[From Bruce Abbott (990419.1305)]
Rick Marken (990419.1000) --
All this leads me to wonder if it really matters whether one
conceives of perceptual variables as _controlled by_ or _in
control of_ behavior.
We just had a conversation about this last week, and already you've
forgotten -- or at least enclosed it in a different compartment.
Isaac claims that Rushton et al were able to
show that FoE is not a controlled variable (a variable _controlled
by_ behavior) even though they conceived of FoE as a controlling
variable (a variable that is _in control of_ behavior). So they
were able (according to Isaac) to do _the test_ in the context of
a cause-effect model of behavior. So my question is "Does it matter
(in terms of studying behavior) whether one thinks of perception
as controlled by behavior (as in PCT) or in control of behavior
(as in conventional psychology)? And if it does matter, then why
does it matter?
Bill is right that the perception is what is actually under control, but
unfortunately we don't always have access to what other people (or animals)

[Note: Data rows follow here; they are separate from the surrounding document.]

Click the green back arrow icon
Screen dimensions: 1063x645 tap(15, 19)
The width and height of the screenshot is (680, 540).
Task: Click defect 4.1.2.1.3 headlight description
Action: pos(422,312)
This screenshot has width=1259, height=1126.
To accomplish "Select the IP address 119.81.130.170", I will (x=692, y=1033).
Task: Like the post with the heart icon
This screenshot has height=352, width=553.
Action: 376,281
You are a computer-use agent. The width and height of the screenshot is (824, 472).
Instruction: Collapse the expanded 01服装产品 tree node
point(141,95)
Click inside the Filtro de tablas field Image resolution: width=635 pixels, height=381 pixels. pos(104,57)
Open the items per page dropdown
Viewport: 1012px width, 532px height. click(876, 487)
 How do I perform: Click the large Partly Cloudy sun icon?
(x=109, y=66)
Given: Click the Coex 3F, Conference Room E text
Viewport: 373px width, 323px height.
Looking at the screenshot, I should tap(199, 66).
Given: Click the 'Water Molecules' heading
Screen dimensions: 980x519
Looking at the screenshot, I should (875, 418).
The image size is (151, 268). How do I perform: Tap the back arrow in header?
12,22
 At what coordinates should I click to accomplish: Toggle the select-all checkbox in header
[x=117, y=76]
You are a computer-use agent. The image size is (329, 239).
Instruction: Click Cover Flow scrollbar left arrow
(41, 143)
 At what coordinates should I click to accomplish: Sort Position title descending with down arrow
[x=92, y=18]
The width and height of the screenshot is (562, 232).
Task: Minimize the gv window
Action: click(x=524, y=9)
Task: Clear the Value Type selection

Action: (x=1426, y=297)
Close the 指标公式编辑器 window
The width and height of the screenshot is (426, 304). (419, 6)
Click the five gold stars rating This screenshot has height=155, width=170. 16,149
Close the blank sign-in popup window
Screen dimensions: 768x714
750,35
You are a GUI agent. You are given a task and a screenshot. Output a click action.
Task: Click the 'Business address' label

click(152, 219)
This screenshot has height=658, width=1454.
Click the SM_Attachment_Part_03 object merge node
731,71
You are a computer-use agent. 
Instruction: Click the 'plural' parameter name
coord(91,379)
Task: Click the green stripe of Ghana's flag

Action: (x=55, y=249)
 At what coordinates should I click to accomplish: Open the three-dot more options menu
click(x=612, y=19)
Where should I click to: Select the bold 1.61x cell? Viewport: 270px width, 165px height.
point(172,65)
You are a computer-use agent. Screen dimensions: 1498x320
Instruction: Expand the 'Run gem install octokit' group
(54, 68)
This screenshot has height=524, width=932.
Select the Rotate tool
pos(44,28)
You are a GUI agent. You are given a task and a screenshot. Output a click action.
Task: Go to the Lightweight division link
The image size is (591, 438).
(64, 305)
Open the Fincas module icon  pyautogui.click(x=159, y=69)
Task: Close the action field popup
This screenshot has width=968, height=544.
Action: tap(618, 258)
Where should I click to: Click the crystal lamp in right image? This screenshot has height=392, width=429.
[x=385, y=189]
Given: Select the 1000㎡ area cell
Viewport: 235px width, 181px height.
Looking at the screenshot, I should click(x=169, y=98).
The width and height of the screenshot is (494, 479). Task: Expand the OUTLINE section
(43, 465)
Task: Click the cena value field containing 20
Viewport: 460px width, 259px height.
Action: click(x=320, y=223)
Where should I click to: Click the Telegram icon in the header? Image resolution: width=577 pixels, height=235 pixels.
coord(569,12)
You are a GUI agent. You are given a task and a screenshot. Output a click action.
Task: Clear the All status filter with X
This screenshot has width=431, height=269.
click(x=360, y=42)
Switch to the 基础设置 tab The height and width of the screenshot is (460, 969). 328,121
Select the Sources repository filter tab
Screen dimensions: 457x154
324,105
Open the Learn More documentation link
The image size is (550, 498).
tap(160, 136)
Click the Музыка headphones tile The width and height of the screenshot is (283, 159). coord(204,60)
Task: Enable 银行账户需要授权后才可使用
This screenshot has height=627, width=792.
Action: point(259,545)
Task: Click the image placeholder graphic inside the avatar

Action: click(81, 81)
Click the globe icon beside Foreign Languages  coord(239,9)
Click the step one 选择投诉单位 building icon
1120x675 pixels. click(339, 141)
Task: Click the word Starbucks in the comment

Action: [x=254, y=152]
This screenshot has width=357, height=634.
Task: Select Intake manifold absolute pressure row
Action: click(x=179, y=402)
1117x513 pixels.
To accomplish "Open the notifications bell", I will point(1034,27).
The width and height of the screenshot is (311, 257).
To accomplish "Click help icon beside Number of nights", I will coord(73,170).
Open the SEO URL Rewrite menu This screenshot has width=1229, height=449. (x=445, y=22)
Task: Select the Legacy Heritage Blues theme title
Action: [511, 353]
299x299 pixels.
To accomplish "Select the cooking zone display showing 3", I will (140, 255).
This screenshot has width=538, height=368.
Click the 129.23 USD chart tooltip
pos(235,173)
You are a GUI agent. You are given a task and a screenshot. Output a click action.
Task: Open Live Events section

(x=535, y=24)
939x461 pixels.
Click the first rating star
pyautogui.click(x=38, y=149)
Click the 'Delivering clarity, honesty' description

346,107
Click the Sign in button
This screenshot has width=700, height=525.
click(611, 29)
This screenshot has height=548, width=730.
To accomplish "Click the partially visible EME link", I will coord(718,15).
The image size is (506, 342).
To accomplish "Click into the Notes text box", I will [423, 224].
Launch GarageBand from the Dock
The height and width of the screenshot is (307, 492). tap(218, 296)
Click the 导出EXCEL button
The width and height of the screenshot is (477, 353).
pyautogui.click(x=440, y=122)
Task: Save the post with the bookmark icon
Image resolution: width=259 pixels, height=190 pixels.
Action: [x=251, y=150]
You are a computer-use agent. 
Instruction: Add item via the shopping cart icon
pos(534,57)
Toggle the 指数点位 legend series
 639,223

actually perceive. Furthermore, what matters (for the welfare of the
individual) is not what the person perceives but what actually _is_, out
there in the external world. What makes the whole thing work is that the
perceptions usually correspond extremely well to the physical variables (or
combinations of them) that must be controlled. When you duck and see the
ball whiz by, just to the left of your face, it is usually the case that the
ball actually (by some objective exterior measure) did just miss your face,
and would have hit it if you had not ducked. Our perceptions (which we
often do control) are just proxies for the variables that actually need to
be controlled, and things can go disasterously wrong when the correspondence
between them breaks down.
Rushton et al. suggest that either optic flow or retinal position "guides"
(sets the reference for?) the person's movement toward the target. By
displacing the retinal position of the target _and_ optic flow, these
investigators were able to demonstrate that their participants were _not_
centering the target over the center of optic flow produced by their own
movements, but rather appeared to be attempting to move directly toward the
target, which would tend to foveate the target on the retina if the head and
body axis were kept aligned perpendicular to the axis of gaze or if the
participant could factor in any misalignment. Use of optic flow alone seems
to be ruled out, but it's possible that the observed performances resulted
from some combination of the use of flow and apparent target location.